Springtime of Freedom ...
Socialist regimes were largely undermined by their internal shortcomings, particularly their inability to institutionalize democracy and their failure to create an economy that would promote equity without stifling growth and innovation and destroying the environment. There was a rough equality in living conditions under centralized socialist rule, but it was not the dynamic equality amid rising living standards and growing freedom that had been envisioned by the pioneers of socialism. Rather, it was the equitable sharing of shoddy material goods and services amid generalized economic stagnation, political repression, and environmental collapse.
Thus, the peoples of the South for the most part wished the citizens of Eastern Europe and the former Soviet Union well as the latter began to exercise their newly found political freedoms. Many of them, however, could not understand the rush of the post-socialist leaders to embrace free-market reforms and, in some cases, economic 'shock treatments' prescribed by the World Bank and the International Monetary Fund (IMF). In their view, it was these very methods that had led to the massive reversal of the fortunes of the Third World during the 1980s.
... or Time of Troubles?
By the beginning of the 1990s, per capita income in Africa had plunged to the level it had held at the time of political independence in the 1960s. In Latin America, per capita income was down to where it had been in the late 1970s. Indeed, for the peoples of the South, the defining features of the last two decades of the twentieth century have been the rollback of their living standards, the virtual loss of their economic sovereignty, and the increased hollowness of their political independence – all of which add up to what Chakravarthi Raghavan has so aptly called 'recolonization'.

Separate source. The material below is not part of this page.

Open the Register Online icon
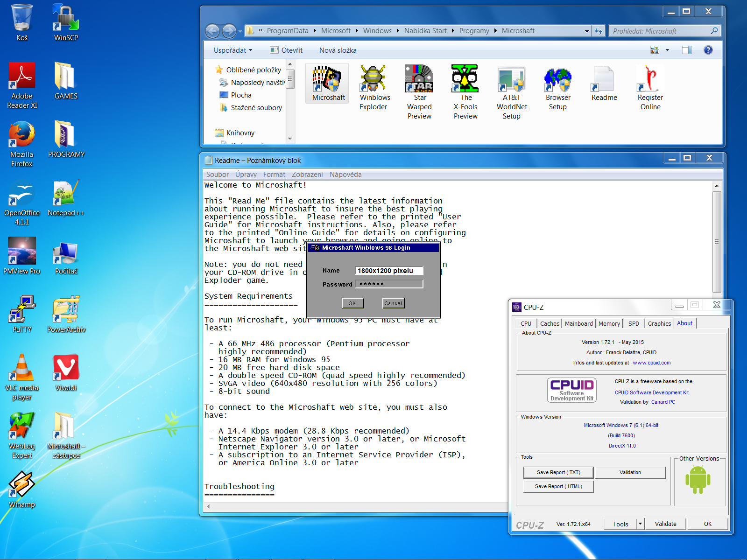Viewport: 747px width, 560px height. click(x=650, y=79)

The eagerness for reforms designed to release the energies of private enterprise on the part of Eastern European technocrats failed to excite not only people in the Third World but large sectors of the population in the United States and Western Europe as well. Many Americans viewed pro-market reforms as in fact measures to promote the unrestrained freedom of corporate capitalism, and they bitterly attacked these policies as the cause of the sharp reversal of trends in US living standards during the 12-year reign of the Republican Party. By the early 1990s median family incomes had dropped to their level of the late 1970s, the portion of the population living in poverty had risen significantly, and wealth and income inequality had shot up to levels not seen since the 1930s. Perhaps the most telling statistic was that by 1991, more than one out of every five children was defined as poor.
Global Rollback
The same forces, many suspected, were at work in both the North and the South, producing similar consequences for poor and working people everywhere. When the Los Angeles riots broke out in May 1992, many saw the event as one of a kind with the anti-IMF and food riots that had broken out earlier in the Third World, in Santo Domingo, Caracas, and Sao Paulo. All were essentially poor peoples' responses to a wrenching process to which economists and technocrats had given the euphemism 'adjustment.'
This book constitutes an effort to confirm analytically and empirically the widely shared sense that the collapse of the South and the greater insecurity in the working and living conditions of most people in the North were consequences of the same thing – a sweeping strategy of global economic rollback unleashed by Northern political and corporate elites to consolidate corporate hegemony in the home economy and shore up the North's domination of the international economy.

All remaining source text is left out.